The annual percentage rate (APR) was 17.96% for new card offers as of Wednesday, according to aggregated data from Bankrate.com. That beats a recent record of 17.87% set in April 2019 and it’s the highest on record since January 1996, it said.

At that time, the average APR hit 18.12%, said Ted Rossman, Bankrate’s senior industry analyst. Bankrate’s data comes from a survey of approximately 130 credit-card offers from 50 of the country’s largest credit-card issuers, he noted.

The data comes less than a week since Federal Reserve Chairman Jerome Powell made it clear he and other members of the central bank are ready to push the federal funds rate higher in order to tame red-hot inflation.

Even if that means “some pain,” he added.

The Fed has already pushed the key interest rate from near 0% to the 2.25%-2.5% range, and the question is how much more the rate increases.

“Overall, Americans had more than $890 billion in credit-card debt as of the second quarter.”

The federal funds rate is critical for many parts of the economy, but especially for credit cards.

“Almost all credit cards have variable rates which track the Prime Rate, which is typically three percentage points higher than the federal funds rate which is set by the Federal Reserve.
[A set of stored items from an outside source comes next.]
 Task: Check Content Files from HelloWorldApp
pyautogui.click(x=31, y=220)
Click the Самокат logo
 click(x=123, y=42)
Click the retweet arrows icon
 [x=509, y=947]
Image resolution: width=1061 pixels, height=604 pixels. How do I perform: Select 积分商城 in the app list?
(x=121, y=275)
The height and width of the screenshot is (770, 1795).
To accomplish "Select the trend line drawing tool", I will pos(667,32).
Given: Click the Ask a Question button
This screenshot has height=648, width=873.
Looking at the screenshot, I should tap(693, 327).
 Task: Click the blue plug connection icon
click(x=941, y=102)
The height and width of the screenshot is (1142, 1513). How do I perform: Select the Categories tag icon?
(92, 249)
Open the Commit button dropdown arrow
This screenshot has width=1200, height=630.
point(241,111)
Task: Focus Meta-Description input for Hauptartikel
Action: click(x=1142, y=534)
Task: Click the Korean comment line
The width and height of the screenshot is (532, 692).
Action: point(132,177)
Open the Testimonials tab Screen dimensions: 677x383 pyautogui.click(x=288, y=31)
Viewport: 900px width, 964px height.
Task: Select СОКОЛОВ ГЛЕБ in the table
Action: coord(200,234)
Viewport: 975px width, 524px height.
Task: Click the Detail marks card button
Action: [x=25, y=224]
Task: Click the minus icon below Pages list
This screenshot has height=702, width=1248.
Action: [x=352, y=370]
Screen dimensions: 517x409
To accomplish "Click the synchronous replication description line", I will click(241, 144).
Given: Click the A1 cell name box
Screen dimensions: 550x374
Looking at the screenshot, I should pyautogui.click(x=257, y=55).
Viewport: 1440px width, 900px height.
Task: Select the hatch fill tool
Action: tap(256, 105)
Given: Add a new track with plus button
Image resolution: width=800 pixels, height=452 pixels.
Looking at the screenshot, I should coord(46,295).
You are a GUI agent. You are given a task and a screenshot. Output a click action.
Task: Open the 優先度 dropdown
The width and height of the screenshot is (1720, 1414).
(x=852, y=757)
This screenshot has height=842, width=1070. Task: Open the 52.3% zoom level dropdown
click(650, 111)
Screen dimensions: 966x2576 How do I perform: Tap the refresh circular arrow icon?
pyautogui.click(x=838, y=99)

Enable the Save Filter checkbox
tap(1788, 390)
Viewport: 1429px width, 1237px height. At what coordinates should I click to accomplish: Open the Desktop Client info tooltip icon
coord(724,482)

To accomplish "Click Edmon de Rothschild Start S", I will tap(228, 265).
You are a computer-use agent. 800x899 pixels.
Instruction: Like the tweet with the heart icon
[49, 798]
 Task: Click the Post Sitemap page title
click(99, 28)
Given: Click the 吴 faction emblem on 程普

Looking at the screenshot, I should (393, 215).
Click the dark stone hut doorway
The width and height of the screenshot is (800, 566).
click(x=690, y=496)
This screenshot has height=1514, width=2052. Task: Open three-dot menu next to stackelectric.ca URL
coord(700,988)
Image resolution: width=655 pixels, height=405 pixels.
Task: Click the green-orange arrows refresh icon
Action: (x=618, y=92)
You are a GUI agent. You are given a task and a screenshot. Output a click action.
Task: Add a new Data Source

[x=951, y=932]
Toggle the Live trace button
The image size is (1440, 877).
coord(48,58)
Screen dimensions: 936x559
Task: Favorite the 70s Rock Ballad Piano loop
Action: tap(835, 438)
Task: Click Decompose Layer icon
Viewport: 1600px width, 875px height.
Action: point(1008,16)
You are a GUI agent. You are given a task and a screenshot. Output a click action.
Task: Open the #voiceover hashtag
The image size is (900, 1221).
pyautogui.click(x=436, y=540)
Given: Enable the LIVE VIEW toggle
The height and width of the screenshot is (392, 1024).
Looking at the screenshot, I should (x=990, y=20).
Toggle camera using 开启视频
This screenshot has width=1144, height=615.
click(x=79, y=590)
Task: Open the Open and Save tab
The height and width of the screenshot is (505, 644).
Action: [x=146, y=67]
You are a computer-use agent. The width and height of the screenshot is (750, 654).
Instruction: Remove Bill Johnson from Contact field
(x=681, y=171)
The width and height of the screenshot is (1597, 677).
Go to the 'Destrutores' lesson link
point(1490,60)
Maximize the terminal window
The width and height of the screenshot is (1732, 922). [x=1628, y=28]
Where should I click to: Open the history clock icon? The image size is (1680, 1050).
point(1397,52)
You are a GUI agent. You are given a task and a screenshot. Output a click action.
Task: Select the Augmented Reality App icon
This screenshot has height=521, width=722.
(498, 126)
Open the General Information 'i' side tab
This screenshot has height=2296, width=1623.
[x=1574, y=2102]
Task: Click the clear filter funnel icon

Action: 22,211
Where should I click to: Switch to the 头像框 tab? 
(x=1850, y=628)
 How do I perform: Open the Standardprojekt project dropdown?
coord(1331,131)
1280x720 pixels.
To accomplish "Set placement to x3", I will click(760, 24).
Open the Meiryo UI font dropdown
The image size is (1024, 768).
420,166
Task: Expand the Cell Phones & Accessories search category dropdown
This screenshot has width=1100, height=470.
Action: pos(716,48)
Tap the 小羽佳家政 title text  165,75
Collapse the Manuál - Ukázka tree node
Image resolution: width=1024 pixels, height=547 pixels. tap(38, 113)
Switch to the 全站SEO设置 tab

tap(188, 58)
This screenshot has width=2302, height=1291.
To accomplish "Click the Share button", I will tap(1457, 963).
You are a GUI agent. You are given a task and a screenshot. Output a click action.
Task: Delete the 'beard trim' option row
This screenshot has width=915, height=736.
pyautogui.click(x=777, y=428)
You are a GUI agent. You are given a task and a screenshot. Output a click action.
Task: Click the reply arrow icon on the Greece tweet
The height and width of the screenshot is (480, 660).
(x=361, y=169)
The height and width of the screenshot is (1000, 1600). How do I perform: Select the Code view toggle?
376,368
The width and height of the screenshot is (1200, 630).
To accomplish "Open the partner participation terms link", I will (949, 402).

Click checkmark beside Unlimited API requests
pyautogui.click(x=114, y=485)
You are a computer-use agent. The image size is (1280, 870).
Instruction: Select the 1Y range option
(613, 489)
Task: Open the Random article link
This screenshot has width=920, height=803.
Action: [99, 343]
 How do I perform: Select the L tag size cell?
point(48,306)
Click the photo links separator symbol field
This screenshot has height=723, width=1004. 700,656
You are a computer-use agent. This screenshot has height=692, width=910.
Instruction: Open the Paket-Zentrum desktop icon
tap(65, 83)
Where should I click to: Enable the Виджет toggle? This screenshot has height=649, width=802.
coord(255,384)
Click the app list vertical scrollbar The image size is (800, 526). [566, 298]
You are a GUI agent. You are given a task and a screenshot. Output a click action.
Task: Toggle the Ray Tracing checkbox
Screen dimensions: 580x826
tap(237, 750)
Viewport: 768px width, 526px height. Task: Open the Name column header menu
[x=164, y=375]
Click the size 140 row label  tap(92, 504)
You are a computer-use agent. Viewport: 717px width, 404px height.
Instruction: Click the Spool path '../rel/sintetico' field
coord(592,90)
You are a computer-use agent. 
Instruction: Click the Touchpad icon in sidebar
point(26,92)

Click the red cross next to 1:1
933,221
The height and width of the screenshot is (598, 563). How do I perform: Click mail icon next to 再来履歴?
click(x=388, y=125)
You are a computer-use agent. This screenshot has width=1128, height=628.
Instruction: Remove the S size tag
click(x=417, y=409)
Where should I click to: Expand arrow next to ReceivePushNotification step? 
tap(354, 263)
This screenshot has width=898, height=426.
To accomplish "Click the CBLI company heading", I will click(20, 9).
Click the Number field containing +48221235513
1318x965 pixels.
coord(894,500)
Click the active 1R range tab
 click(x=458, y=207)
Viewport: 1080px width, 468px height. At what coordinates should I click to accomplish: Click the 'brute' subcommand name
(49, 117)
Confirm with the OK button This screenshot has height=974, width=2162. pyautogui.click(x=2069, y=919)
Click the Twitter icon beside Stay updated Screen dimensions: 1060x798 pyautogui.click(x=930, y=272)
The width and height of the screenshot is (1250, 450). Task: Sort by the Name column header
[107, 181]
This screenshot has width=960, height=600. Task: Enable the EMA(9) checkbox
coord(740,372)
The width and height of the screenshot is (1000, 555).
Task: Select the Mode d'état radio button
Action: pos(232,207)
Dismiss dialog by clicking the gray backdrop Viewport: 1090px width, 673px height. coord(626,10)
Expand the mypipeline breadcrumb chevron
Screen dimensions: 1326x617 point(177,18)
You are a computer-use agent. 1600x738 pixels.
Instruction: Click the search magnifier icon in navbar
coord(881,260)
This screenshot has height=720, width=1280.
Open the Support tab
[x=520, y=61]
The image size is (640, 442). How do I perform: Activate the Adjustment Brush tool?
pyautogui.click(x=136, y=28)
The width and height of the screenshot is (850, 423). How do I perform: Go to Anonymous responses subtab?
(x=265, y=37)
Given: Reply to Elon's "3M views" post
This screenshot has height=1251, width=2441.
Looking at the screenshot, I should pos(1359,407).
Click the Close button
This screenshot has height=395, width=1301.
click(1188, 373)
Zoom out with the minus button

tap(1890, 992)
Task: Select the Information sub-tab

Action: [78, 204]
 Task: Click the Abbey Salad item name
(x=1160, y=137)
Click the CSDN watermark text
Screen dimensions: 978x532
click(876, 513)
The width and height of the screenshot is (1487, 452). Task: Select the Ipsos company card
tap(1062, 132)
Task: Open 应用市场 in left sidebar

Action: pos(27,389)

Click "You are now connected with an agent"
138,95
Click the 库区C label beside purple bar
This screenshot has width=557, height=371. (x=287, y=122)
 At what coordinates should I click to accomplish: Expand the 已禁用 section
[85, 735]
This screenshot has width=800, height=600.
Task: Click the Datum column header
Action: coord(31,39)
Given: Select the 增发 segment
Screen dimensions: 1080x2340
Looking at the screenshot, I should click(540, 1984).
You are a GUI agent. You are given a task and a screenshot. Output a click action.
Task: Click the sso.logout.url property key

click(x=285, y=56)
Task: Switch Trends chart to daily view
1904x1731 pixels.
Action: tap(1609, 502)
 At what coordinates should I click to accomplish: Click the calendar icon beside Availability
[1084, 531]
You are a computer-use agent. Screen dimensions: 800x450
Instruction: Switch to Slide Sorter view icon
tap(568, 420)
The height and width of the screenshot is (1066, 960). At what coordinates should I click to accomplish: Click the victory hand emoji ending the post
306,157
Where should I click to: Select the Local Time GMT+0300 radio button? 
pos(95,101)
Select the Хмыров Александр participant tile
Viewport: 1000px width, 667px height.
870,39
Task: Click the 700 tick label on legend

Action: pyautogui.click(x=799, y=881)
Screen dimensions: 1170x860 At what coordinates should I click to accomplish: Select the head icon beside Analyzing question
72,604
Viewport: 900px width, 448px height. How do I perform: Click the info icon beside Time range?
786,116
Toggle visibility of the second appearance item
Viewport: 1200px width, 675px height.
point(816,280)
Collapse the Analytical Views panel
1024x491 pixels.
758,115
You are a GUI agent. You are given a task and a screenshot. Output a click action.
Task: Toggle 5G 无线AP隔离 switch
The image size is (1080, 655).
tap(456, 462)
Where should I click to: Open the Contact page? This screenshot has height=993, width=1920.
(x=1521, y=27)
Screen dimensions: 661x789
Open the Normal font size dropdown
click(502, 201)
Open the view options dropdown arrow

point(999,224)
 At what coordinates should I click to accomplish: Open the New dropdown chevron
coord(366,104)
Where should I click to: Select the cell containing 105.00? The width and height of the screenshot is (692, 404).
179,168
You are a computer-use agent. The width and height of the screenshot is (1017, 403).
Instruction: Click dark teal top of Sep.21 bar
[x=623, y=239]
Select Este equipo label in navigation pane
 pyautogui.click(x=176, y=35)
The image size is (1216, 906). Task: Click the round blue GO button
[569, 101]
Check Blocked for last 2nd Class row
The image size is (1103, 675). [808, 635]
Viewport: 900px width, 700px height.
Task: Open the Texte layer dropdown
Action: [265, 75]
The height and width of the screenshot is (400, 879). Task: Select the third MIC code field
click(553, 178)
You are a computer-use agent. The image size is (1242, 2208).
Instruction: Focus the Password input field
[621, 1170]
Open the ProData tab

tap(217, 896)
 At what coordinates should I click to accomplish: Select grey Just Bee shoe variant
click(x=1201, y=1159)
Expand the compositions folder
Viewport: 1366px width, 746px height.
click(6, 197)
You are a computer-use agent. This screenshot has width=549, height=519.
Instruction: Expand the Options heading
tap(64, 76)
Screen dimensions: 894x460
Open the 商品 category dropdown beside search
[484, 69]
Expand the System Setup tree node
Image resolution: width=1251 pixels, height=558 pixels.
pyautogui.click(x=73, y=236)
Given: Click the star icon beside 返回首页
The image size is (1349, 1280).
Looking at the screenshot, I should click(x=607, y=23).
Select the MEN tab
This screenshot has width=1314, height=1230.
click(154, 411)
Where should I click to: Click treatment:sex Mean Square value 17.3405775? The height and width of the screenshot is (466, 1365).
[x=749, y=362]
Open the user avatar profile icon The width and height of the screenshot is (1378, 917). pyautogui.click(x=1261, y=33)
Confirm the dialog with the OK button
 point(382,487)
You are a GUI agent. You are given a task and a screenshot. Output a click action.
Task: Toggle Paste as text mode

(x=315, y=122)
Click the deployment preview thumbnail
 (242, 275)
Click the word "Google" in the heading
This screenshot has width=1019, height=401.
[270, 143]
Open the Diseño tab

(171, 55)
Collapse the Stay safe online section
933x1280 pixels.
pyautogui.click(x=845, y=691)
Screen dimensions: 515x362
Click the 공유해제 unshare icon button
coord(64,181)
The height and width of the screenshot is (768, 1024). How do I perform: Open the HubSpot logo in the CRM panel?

So there’s a direct pass-through from the Fed’s actions to credit cardholders,” Rossman noted.

The borrowing costs add up for people who are carrying a balance month to month, he noted. A person making minimum payments on a $5,000 for a credit card with 16% APR would pay off the amount in 184 months. They’d also be paying $5,406 just in interest during the time needed to pay down the principal amount, Rossman said.

At an 18.25% APR, it would take 189 months to pay off the debt, plus more than $6,200 in incurred interest, he said.

Americans racked up more credit-card debt during 2022’s second quarter, according to the Federal Reserve Bank of New York. They added $46 billion more from the first quarter and the year-over-year growth was 13%, researchers said. That’s the sharpest annualized increase in more than two decades, they noted.

Overall, Americans had more than $890 billion in credit-card debt as of the second quarter, the New York Fed data shows.

The best plan would be completely paying balances every month, Rossman said. But that might not be possible under the circumstances, he said. In that case, “forget about chasing rewards and seek the lowest interest rate possible. There are 0% balance transfer offers that last as long as 21 months.”